AVAILABLE RECORDS:

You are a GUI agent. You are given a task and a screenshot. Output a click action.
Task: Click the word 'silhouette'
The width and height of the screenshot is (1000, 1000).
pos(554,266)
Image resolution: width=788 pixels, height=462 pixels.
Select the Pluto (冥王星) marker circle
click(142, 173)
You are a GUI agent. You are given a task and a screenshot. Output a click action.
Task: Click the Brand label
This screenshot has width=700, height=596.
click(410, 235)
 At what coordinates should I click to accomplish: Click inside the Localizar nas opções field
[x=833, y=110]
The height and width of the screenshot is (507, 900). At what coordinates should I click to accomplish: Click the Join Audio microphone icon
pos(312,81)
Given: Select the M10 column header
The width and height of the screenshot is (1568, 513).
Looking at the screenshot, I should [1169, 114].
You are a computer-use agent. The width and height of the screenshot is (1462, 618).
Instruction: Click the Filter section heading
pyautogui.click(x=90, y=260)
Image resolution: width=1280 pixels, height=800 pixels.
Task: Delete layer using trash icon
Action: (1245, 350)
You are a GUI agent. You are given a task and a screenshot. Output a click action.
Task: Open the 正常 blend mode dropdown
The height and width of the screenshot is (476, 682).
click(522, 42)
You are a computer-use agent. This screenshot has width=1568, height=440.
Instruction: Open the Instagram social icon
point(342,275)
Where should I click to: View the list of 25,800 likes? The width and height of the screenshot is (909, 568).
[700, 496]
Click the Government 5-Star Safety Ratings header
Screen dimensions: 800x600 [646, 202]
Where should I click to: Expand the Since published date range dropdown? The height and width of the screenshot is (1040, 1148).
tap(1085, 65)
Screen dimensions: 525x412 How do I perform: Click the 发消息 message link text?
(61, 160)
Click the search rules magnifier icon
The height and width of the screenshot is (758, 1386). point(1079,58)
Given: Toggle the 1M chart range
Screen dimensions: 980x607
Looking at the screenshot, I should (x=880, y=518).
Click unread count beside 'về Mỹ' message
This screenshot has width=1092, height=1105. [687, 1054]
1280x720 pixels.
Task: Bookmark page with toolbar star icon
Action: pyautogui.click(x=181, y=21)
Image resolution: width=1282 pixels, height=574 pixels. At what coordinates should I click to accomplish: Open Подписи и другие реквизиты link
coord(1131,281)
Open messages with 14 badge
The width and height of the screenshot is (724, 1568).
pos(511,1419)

PROBLEM DETAILS: Retype the material above in full, keeping every word as it stands.

RESPONSE TO THIS EXERCISE:
You are a GUI agent. You are given a task and a screenshot. Output a click action.
Task: Click the word 'silhouette'
The width and height of the screenshot is (1000, 1000).
pos(554,266)
Image resolution: width=788 pixels, height=462 pixels.
Select the Pluto (冥王星) marker circle
click(142, 173)
You are a GUI agent. You are given a task and a screenshot. Output a click action.
Task: Click the Brand label
This screenshot has width=700, height=596.
click(410, 235)
 At what coordinates should I click to accomplish: Click inside the Localizar nas opções field
[x=833, y=110]
The height and width of the screenshot is (507, 900). At what coordinates should I click to accomplish: Click the Join Audio microphone icon
pos(312,81)
Given: Select the M10 column header
The width and height of the screenshot is (1568, 513).
Looking at the screenshot, I should [1169, 114].
You are a computer-use agent. The width and height of the screenshot is (1462, 618).
Instruction: Click the Filter section heading
pyautogui.click(x=90, y=260)
Image resolution: width=1280 pixels, height=800 pixels.
Task: Delete layer using trash icon
Action: (1245, 350)
You are a GUI agent. You are given a task and a screenshot. Output a click action.
Task: Open the 正常 blend mode dropdown
The height and width of the screenshot is (476, 682).
click(522, 42)
You are a computer-use agent. This screenshot has width=1568, height=440.
Instruction: Open the Instagram social icon
point(342,275)
Where should I click to: View the list of 25,800 likes? The width and height of the screenshot is (909, 568).
[700, 496]
Click the Government 5-Star Safety Ratings header
Screen dimensions: 800x600 [646, 202]
Where should I click to: Expand the Since published date range dropdown? The height and width of the screenshot is (1040, 1148).
tap(1085, 65)
Screen dimensions: 525x412 How do I perform: Click the 发消息 message link text?
(61, 160)
Click the search rules magnifier icon
The height and width of the screenshot is (758, 1386). point(1079,58)
Given: Toggle the 1M chart range
Screen dimensions: 980x607
Looking at the screenshot, I should (x=880, y=518).
Click unread count beside 'về Mỹ' message
This screenshot has width=1092, height=1105. [687, 1054]
1280x720 pixels.
Task: Bookmark page with toolbar star icon
Action: pyautogui.click(x=181, y=21)
Image resolution: width=1282 pixels, height=574 pixels. At what coordinates should I click to accomplish: Open Подписи и другие реквизиты link
coord(1131,281)
Open messages with 14 badge
The width and height of the screenshot is (724, 1568).
pos(511,1419)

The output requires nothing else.